- RECORDS PROVIDED

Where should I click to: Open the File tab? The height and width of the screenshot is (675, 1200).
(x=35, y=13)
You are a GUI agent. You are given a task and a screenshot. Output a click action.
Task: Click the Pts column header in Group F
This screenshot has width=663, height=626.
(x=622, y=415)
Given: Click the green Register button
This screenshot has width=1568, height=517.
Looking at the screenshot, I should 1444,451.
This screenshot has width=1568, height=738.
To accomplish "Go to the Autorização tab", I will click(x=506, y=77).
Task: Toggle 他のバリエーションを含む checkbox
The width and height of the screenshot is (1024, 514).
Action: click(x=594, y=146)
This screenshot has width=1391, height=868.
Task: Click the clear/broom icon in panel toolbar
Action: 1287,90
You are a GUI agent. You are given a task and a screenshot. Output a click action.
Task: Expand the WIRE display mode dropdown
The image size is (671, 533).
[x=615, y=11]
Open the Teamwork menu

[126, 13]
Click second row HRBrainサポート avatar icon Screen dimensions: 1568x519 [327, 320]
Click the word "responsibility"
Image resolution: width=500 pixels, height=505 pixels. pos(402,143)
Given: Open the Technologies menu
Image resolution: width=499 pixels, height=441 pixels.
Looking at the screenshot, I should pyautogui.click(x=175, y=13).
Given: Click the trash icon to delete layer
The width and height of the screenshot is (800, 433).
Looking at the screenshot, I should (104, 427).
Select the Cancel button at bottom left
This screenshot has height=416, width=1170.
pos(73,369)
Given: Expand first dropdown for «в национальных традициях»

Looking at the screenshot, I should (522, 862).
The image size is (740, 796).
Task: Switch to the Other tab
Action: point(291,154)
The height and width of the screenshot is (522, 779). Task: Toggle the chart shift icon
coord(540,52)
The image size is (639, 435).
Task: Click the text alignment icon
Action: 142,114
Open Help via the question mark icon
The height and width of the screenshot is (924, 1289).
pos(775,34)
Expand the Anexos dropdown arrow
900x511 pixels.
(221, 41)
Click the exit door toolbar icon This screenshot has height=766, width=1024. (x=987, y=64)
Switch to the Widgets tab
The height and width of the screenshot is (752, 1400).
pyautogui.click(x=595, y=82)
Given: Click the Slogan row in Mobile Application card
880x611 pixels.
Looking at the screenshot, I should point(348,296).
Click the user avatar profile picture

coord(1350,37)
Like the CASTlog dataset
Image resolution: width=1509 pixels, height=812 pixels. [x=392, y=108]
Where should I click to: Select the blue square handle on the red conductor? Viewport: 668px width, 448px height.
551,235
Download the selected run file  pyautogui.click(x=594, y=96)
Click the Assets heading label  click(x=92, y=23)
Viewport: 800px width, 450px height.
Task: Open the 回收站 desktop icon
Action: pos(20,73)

- WHAT YOU ARE ASKED TO DO
The answer is the lines above between the line holding "Task: Click the Pts column header in Group F" and the line holding "Task: Toggle 他のバリエーションを含む checkbox", inclusive, each written out exactly, and no others.

- ANSWER SECTION
Task: Click the Pts column header in Group F
This screenshot has width=663, height=626.
(x=622, y=415)
Given: Click the green Register button
This screenshot has width=1568, height=517.
Looking at the screenshot, I should 1444,451.
This screenshot has width=1568, height=738.
To accomplish "Go to the Autorização tab", I will click(x=506, y=77).
Task: Toggle 他のバリエーションを含む checkbox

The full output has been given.